Dieses autokratische Regime versucht, auf seine wiederholten Misserfolge in der Innen- und Außenpolitik, die Schwächen seiner militärischen Macht, Sicherheitslücken, das Scheitern seiner Stellvertreterkräfte in der Region und vor allem den bewundernswerten und unermüdlichen Widerstand des Volkes – von Kurdistan bis Teheran und von Khuzestan bis Belutschistan – mit der Hinrichtung von politischen und zivilgesellschaftlichen Aktivisten zu reagieren. Dabei überschreitet die Regierung jede menschliche und moralische Grenze, um den Zusammenbruch ihrer brüchigen Macht zu verhindern und ihren Fortbestand zu sichern.
Wir Frauen, die in Evin inhaftiert sind, verurteilen die feindseligen, schamlosen und gesetzeswidrigen Praktiken der Justizbehörden zur Unterdrückung von politischen, zivilgesellschaftlichen und ideologischen Aktivisten aufs Schärfste. Wir lehnen die Todesstrafe ab und fordern die Aufhebung aller ausgesprochenen Todesurteile gegen Gefangene im gesamten Land.
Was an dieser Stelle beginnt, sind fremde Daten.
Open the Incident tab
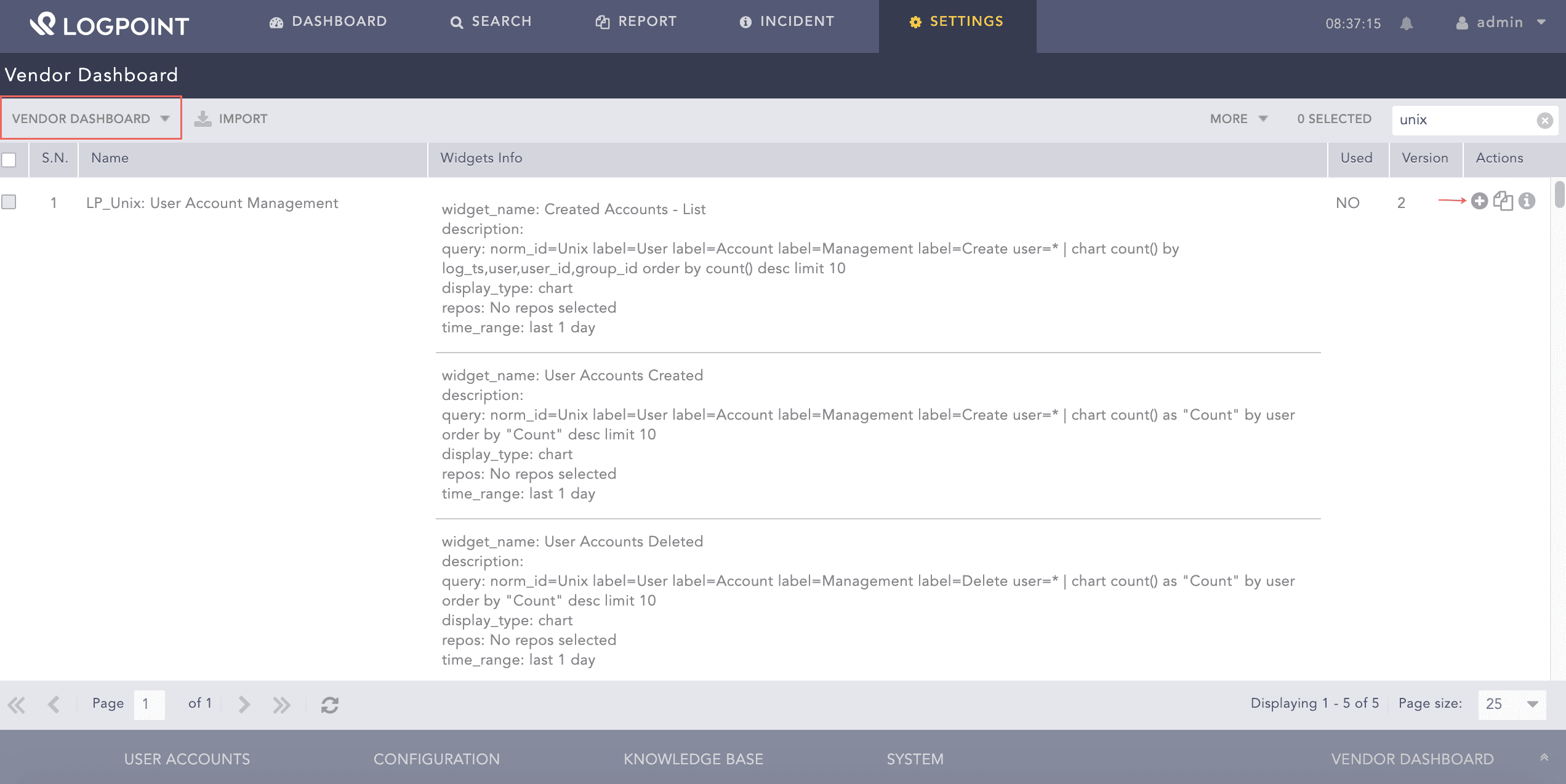 [x=787, y=22]
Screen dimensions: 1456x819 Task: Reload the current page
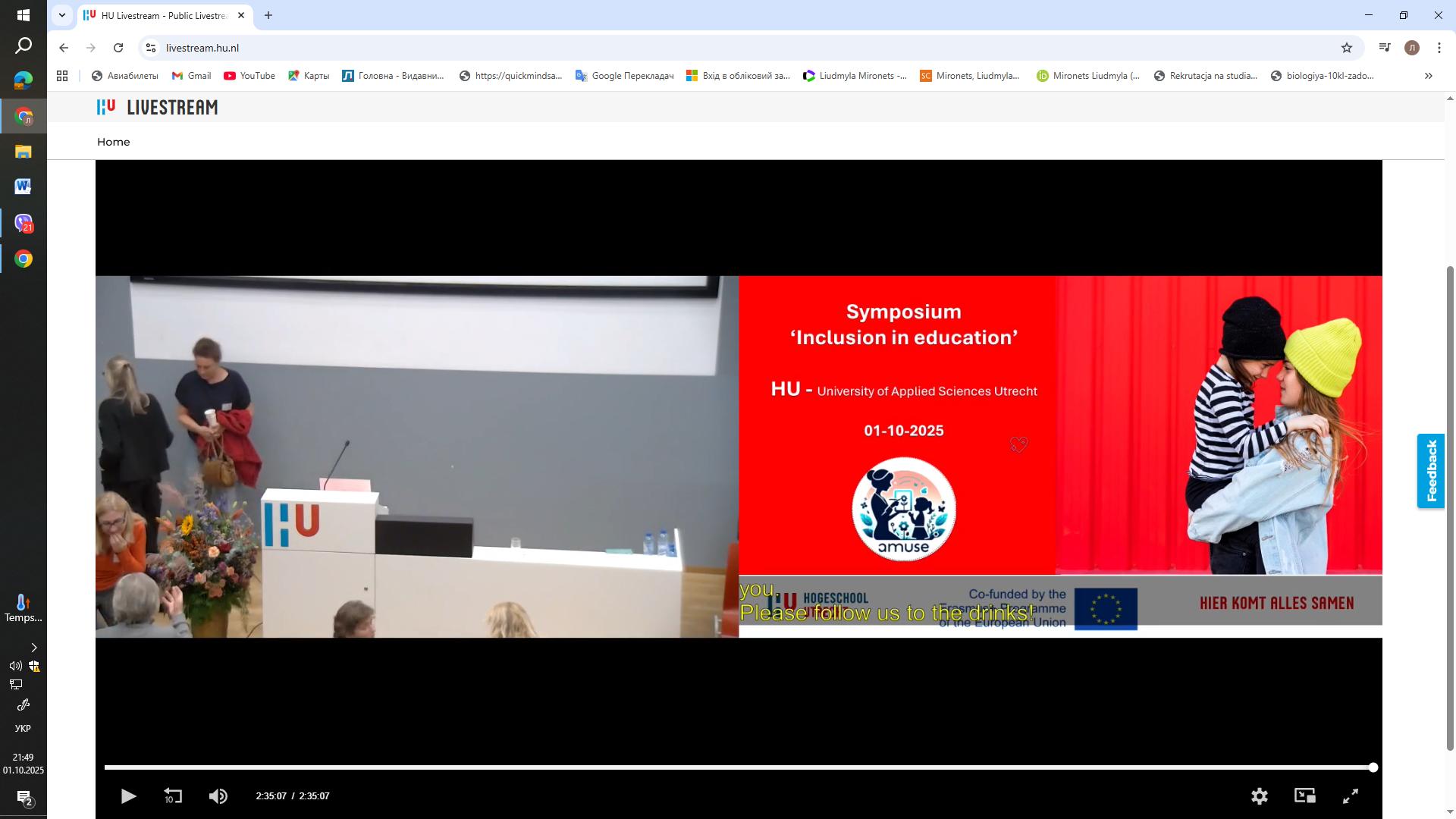click(118, 48)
Wir rufen die gesamte iranische Gesellschaft auf – Juristinnen und Juristen, politische Aktivistinnen und Aktivisten, zivilgesellschaftliche Organisationen, Gewerkschaften, Frauenrechtlerinnen, Studierende, Lehrende und andere –, aktiv zu reagieren und dafür zu sorgen, dass keine der zum Tode Verurteilten, darunter Pakhshan Azizi und Varishe Moradi, Opfer der Abrechnung der Islamischen Republik mit den freiheits- und gleichheitsliebenden Bewegungen des iranischen Volkes werden.